Who Me? Teach Yoga?

08 Jul 19

If someone had told me two years ago I would become a yoga teacher, I would have given them a very funny look. I taught Junior High School for ten years and ran a Sudbury model school for six so teaching was nothing new to me. But yoga? Up till July 2017, I don’t think I’d taken more than twenty yoga classes in my life!

Then my S.I. joints started giving me problems and in my search for something more permanently healing than chiropractic adjustments, I landed in a Kaiut Yoga class Lela Iselin was teaching. And then I had a new problem: my body loved Kaiut Yoga, but Lela was going travelling, and no one else in my city taught Kaiut Yoga.

At the time, I knew three yoga teachers so I talked to them about Kaiut Yoga, hoping to interest them enough to take the teacher training. When that failed, a little whisper in my mind said, “Why don’t YOU take the training?” Who me? Teach yoga? 

I tried to avoid thinking about it, but it came up ceaselessly. I became agitated, wondering how I would pay for the trip, the training and then I wondered why I was even thinking about going; it seemed flat out bizarre to be contemplating becoming a yoga teacher.

Then one day I made the decision: “I’ll go.” I reserved my spot at the training, and suddenly all my agitation vanished. It really felt like I had made the right decision.

When I think back on my first training in Toronto, I feel like I spent the whole time in a defensive mode, guarded against this completely foreign territory I was stepping into. I kept mostly to the back of the room, and other than asking a few questions, I didn’t talk much. When Francisco asked me to share at the end of the training, I had a hard time figuring out what to say. I really enjoyed the training, it was an exciting learning curve, and it left me feeling very inspired; but still, the idea of becoming a teacher in a field in which I had absolutely no previous knowledge or experience was very intimidating.

Yet I knew I now had to move forward and start teaching; it was that inner whisper again!

Thankfully, a friend who lives a province over was interested in trying Kaiut Yoga so I started teaching her twice per week over Skype. I recorded the classes and continued my own practice by following my recordings. Then my bolster order arrived and my sister said, “You can start classes!” I resisted, I hesitated, I procrastinated, until I had no excuses left. “First class – Thursday,” I finally told my sister. 

I’ve been teaching classes three days per week since then. Sometimes I have one student and sometimes I have as many as seven. I have yet to fill my basement studio, which fits nine.

In November, I went to Amsterdam for my second teacher training. This time I felt wide open: I was excited and delighted! Francisco asked me to share about my S.I. joint experience and I bubbled with enthusiasm about the whole experience and all the ways Kaiut Yoga has enriched my life! 
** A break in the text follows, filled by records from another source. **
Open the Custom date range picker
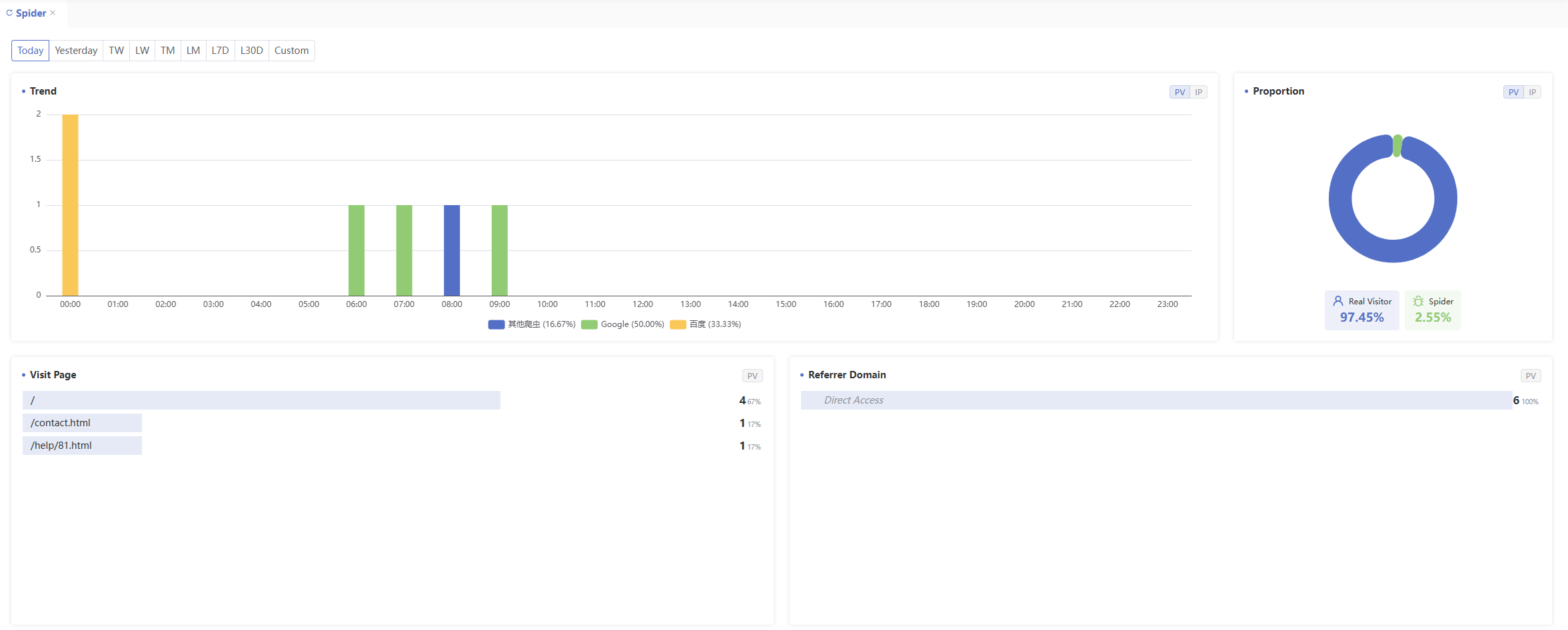This screenshot has width=1568, height=630. (x=291, y=51)
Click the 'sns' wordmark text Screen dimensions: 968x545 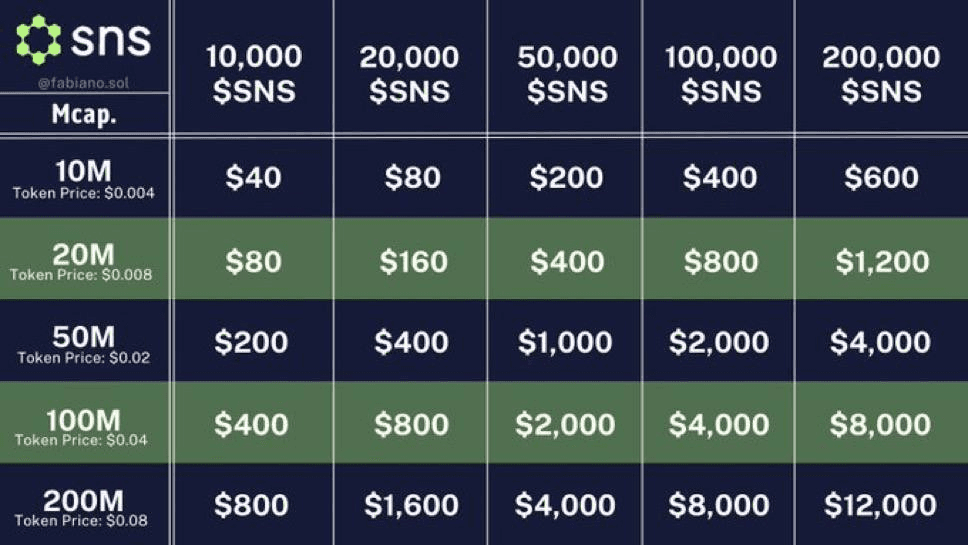(111, 40)
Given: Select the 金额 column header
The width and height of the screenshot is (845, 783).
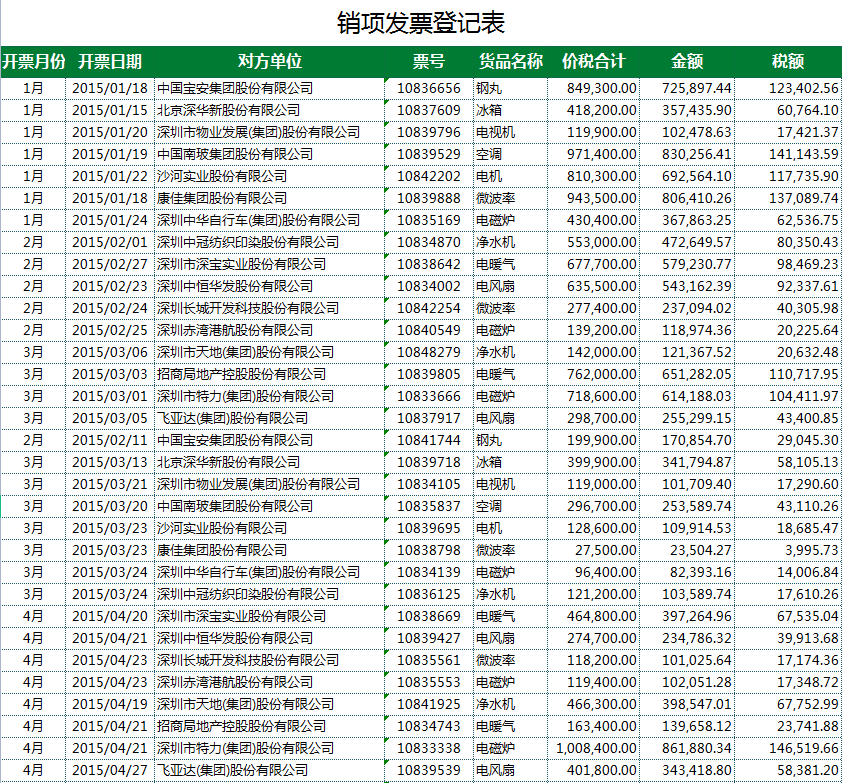Looking at the screenshot, I should coord(687,61).
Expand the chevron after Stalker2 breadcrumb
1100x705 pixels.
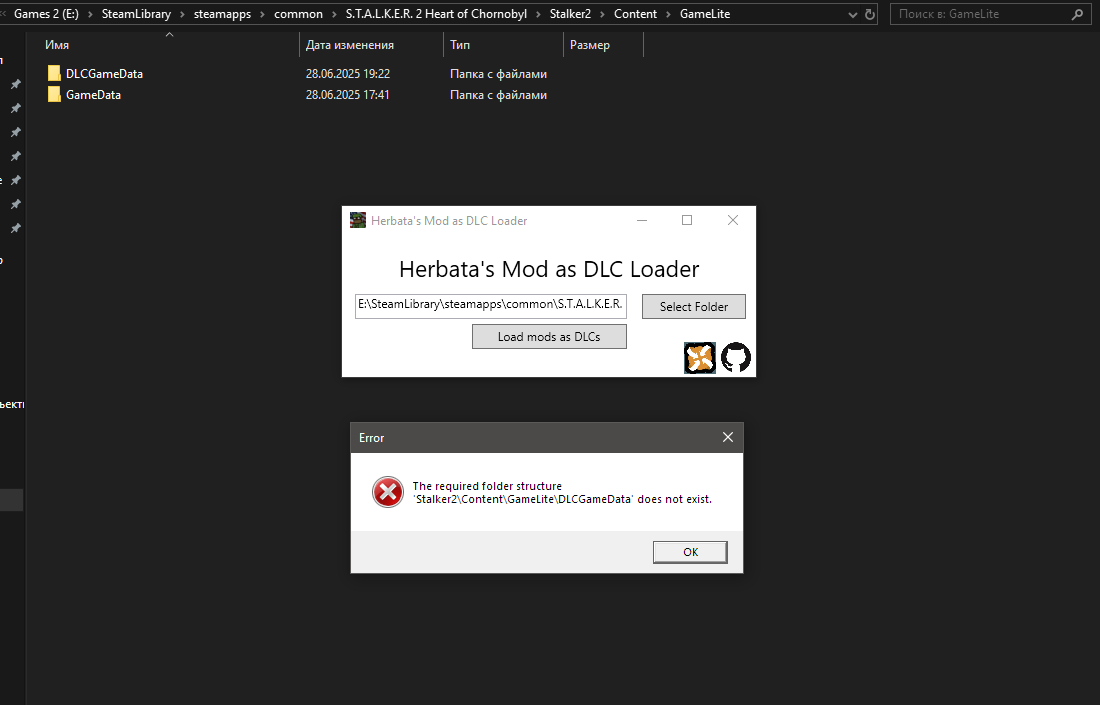(x=603, y=14)
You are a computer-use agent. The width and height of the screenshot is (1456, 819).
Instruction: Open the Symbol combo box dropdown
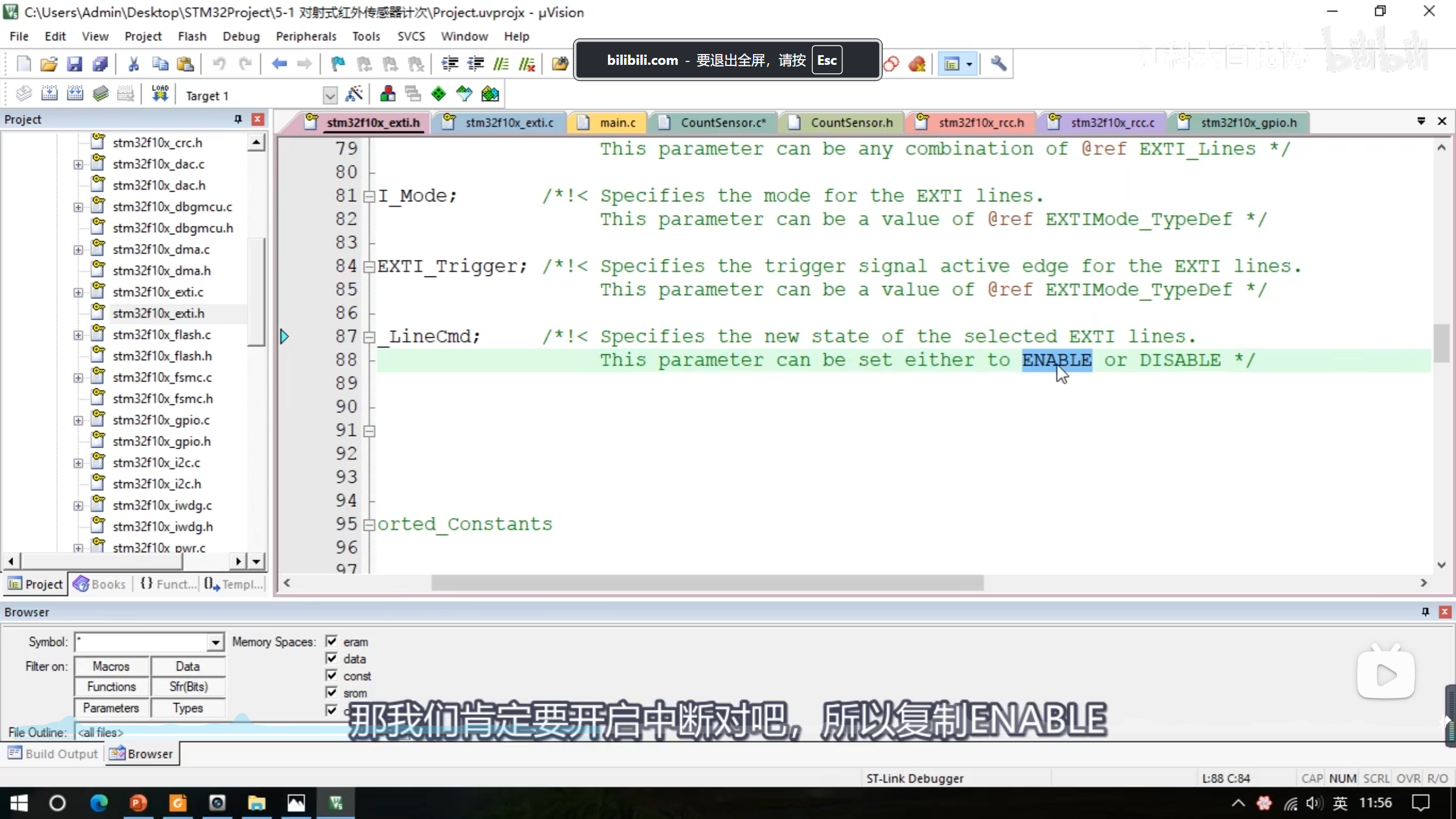[215, 643]
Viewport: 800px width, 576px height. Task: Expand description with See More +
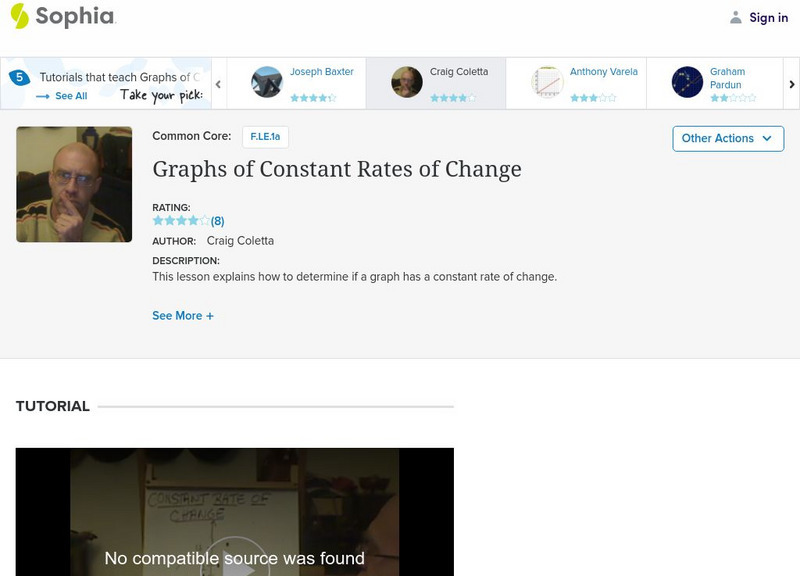click(x=183, y=316)
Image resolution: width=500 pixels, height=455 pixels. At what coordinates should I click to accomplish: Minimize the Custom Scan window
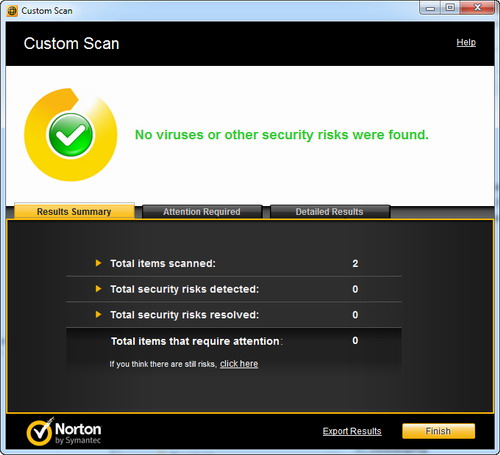(430, 8)
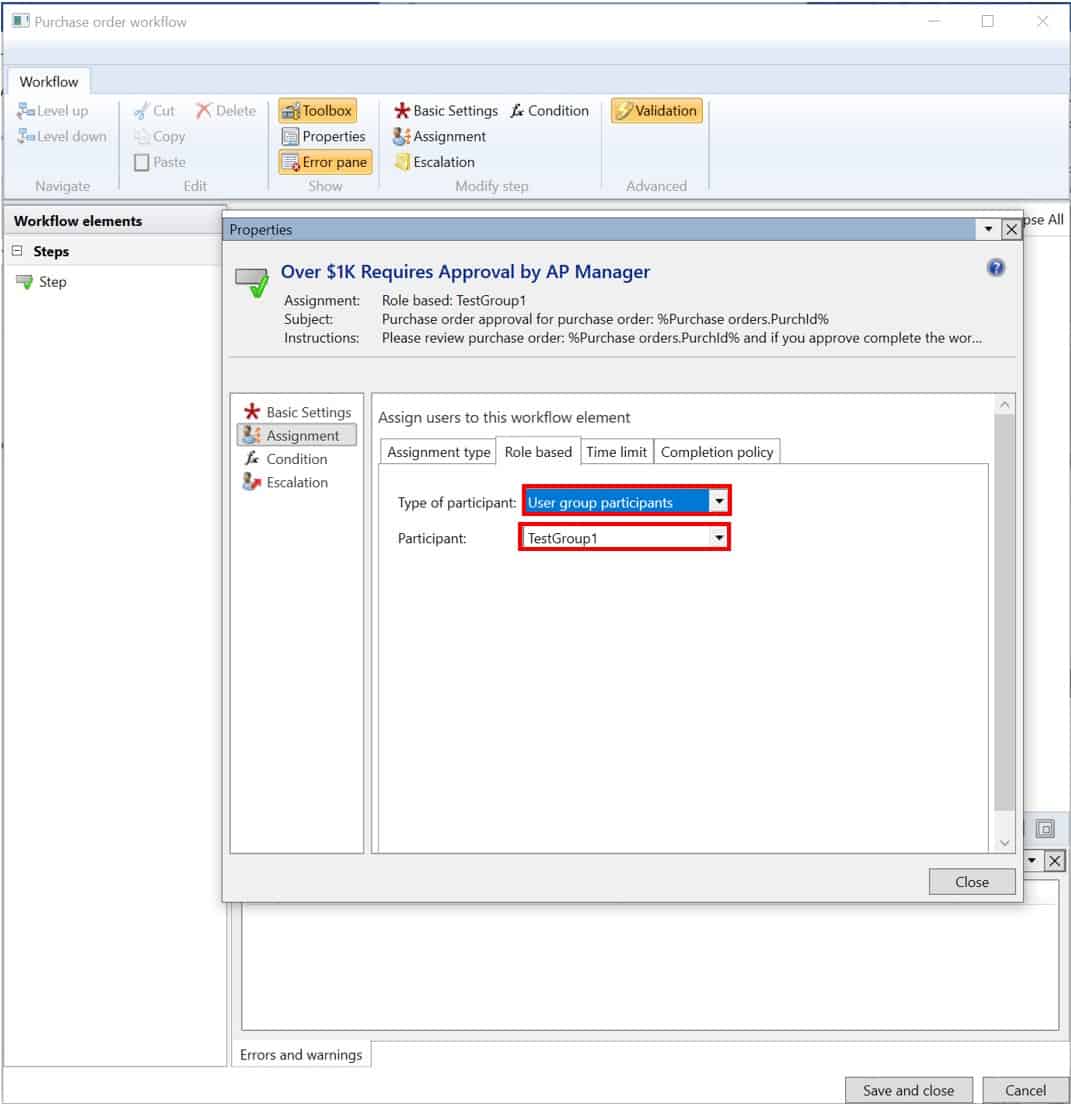1071x1104 pixels.
Task: Open help via the blue question mark
Action: pos(996,268)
Does this mean all my fears are gone? Nope. I’m especially still concerned when I get a new student whose physical condition is completely new to me. How do I help them? Do I need to modify poses? Do they risk getting injured because I’m so inexperienced? Thankfully I have the Facebook teacher group to turn to with questions; that has been a huge support for me! I also keep working on “asking better questions”, as Francisco instructed us to do. 

When I was in Toronto, people at the training were joking around by posting notes advertising support groups for various “conditions” springing up from the training. I vaguely remember some kind of sukhasana support group and “the shame of leaving my cell phone ringer on” support group. At one point I put up a note offering the “I will NEVER teach Kaiut Yoga support group”. I know there are at least a few other teachers who initially felt that way, and now I can say I have made it through that phase too! And what have I found on the other side? Such joy, fulfilment and gratitude! I still have SO much to learn and I know I’ll always feel that way, but I jumped in with both feet and I didn’t sink. Instead I’m here with my story, hoping it may inspire those coming along behind me!